■ Task: Take the line containing "Choose the Up sidebar menu entry" and every line after it to the end of the records, and copy them exactly, leaving out pictures.

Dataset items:
++++++++++++++++++++
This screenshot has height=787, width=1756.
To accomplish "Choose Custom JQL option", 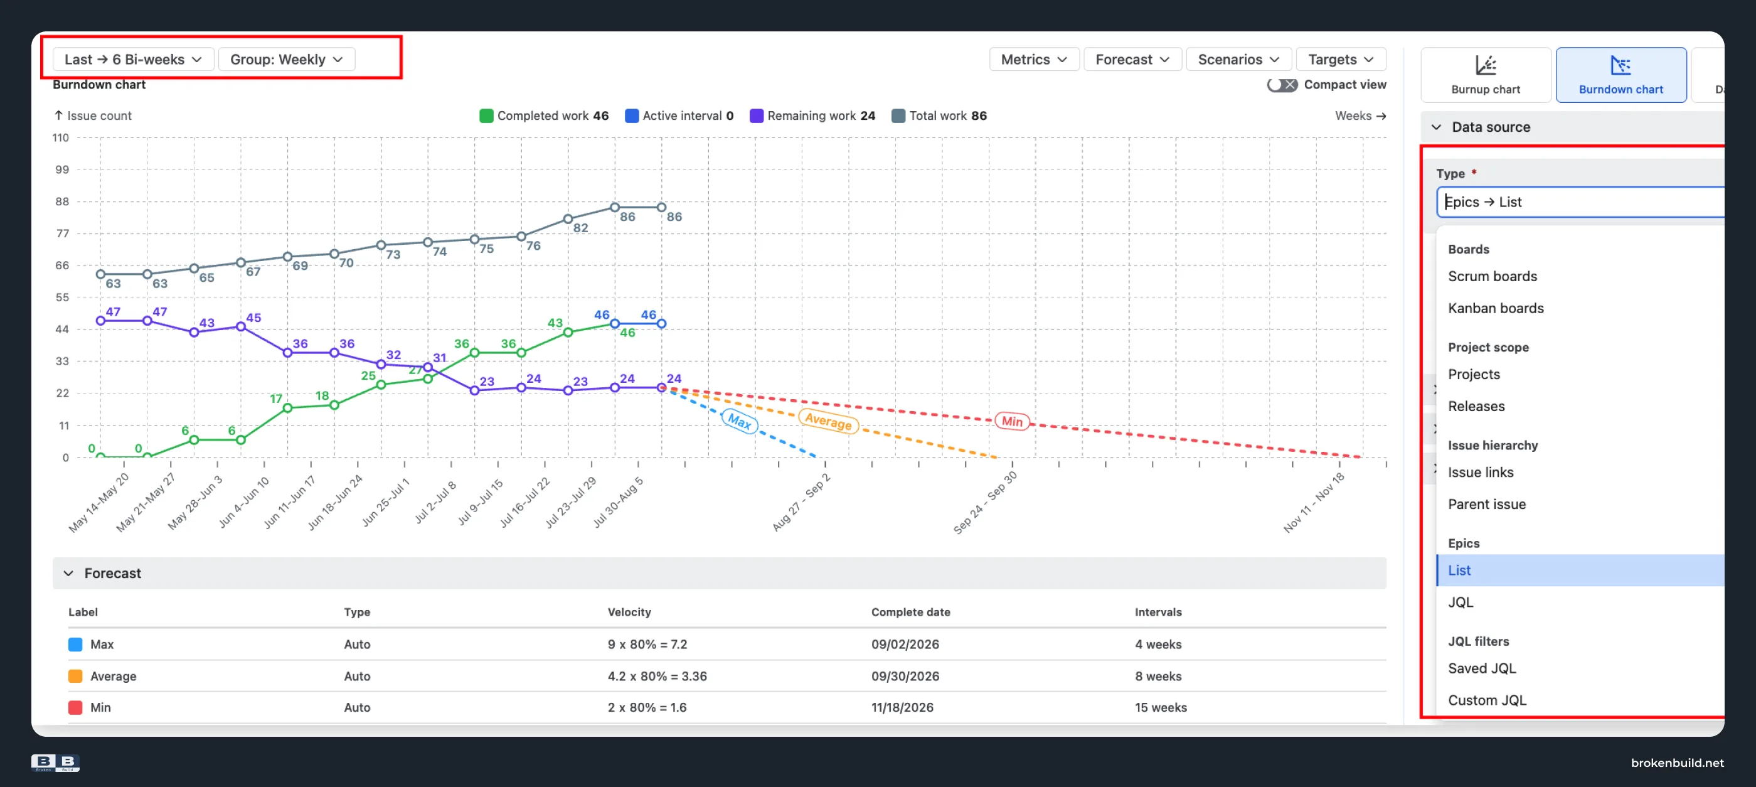I will click(1487, 700).
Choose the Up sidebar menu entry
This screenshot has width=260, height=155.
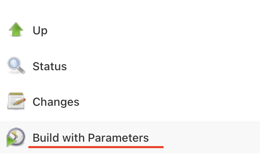[x=130, y=30]

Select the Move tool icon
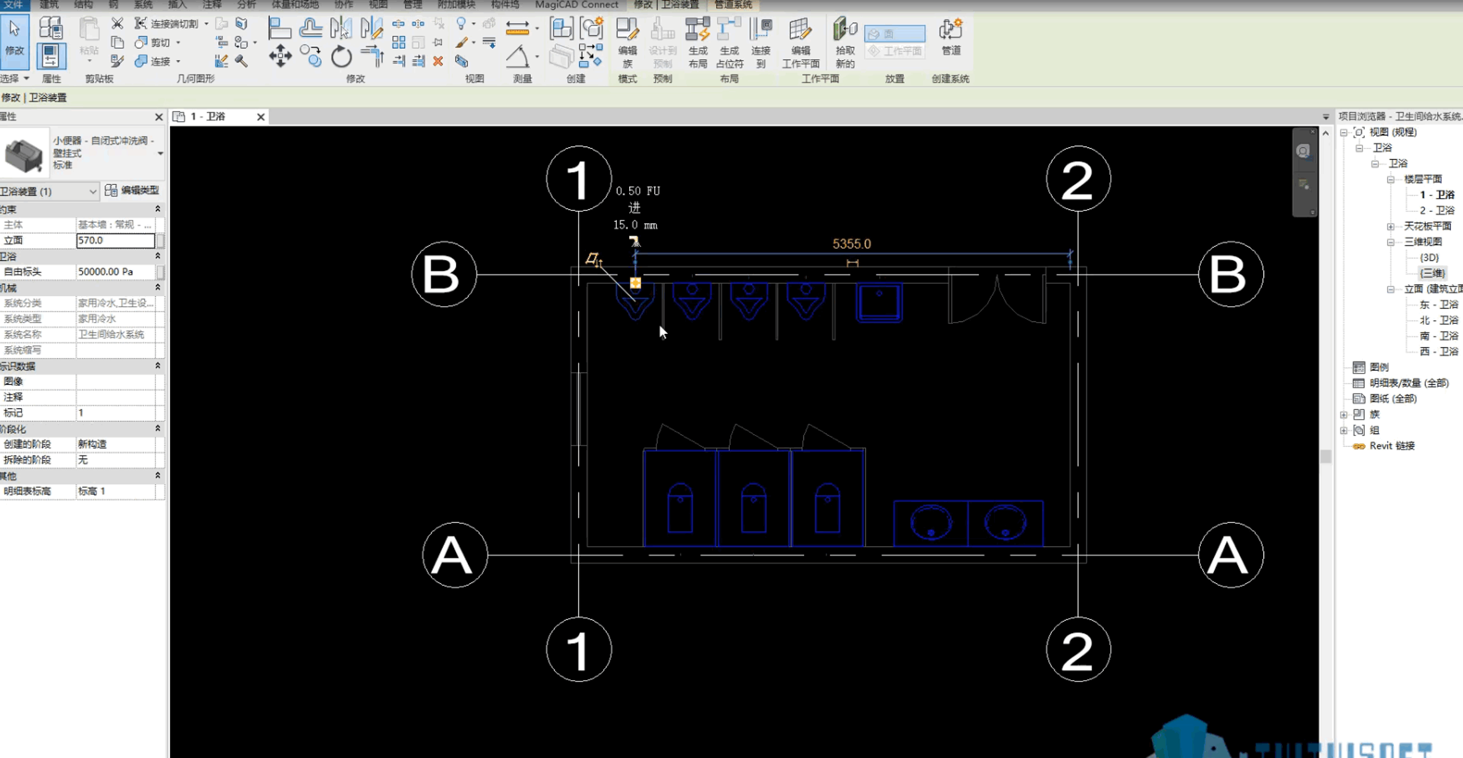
++++++++++++++++++++
■ Written solution:
Choose the Up sidebar menu entry
This screenshot has width=260, height=155.
[x=130, y=30]

Select the Move tool icon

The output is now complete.